**Exercise requirements**. Turn every line of the rows below into a numbered list, dropping any blank lines and leaving out the pictures.

**The records**.
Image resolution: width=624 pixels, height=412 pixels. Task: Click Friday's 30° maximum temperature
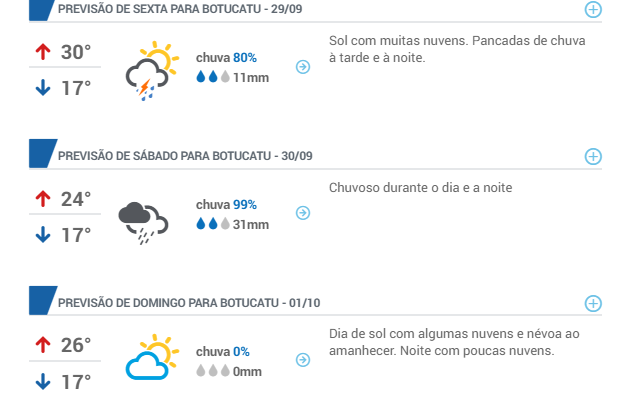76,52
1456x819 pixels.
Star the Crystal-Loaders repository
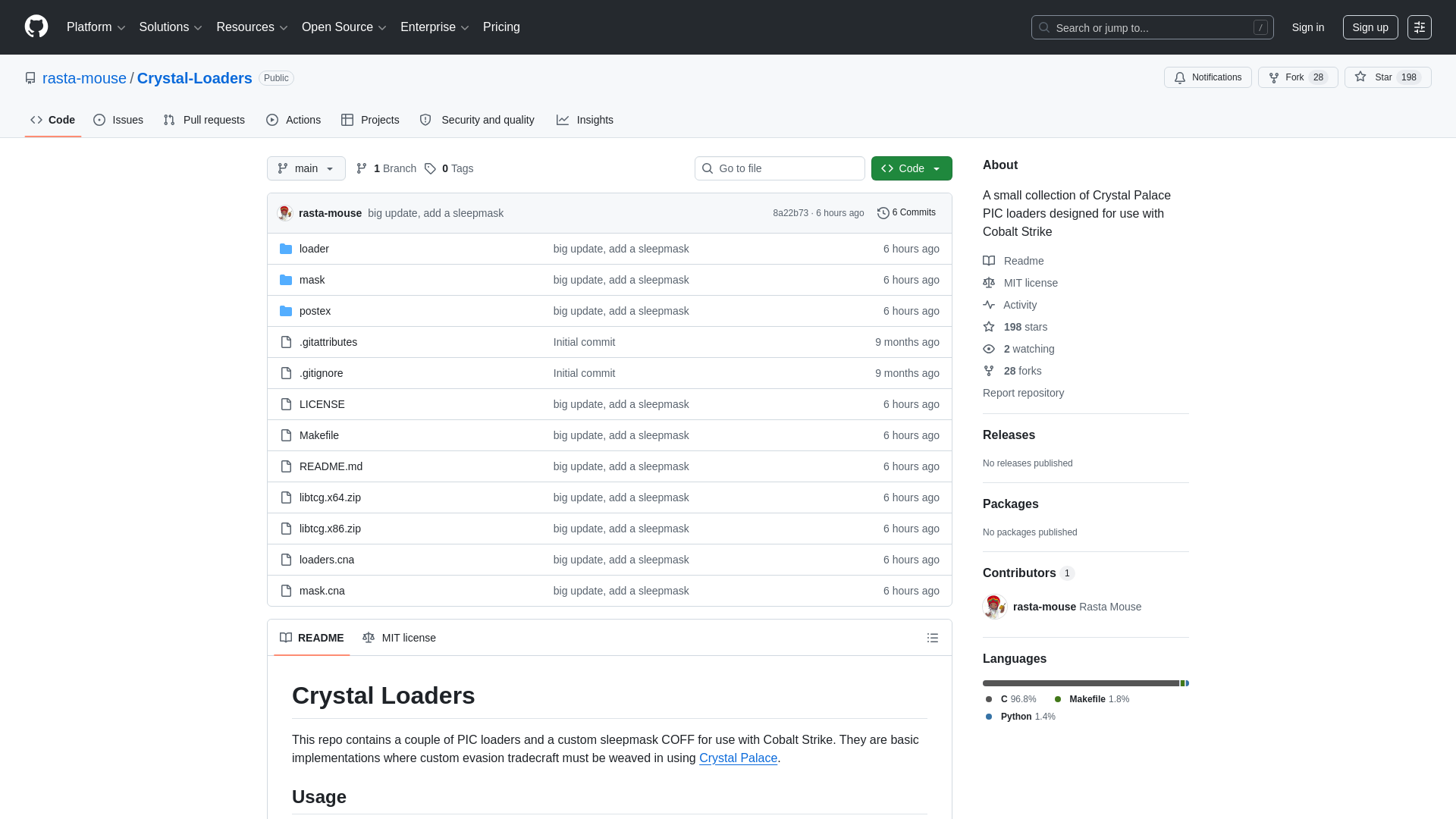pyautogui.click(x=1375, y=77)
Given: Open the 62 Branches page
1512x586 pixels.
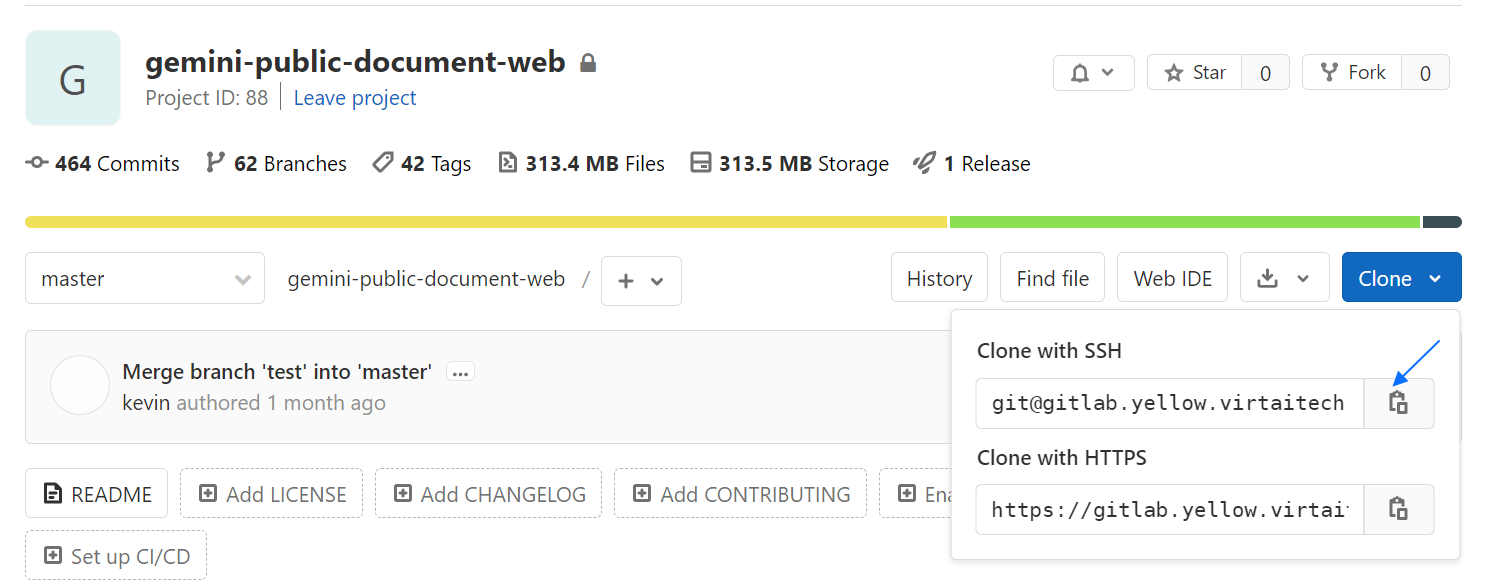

**Solved exercise**.
1. Image resolution: width=624 pixels, height=412 pixels. Task: Click Friday's 30° maximum temperature
2. 76,52
3. 1456x819 pixels.
4. Star the Crystal-Loaders repository
5. pyautogui.click(x=1375, y=77)
6. Given: Open the 62 Branches page
7. 1512x586 pixels.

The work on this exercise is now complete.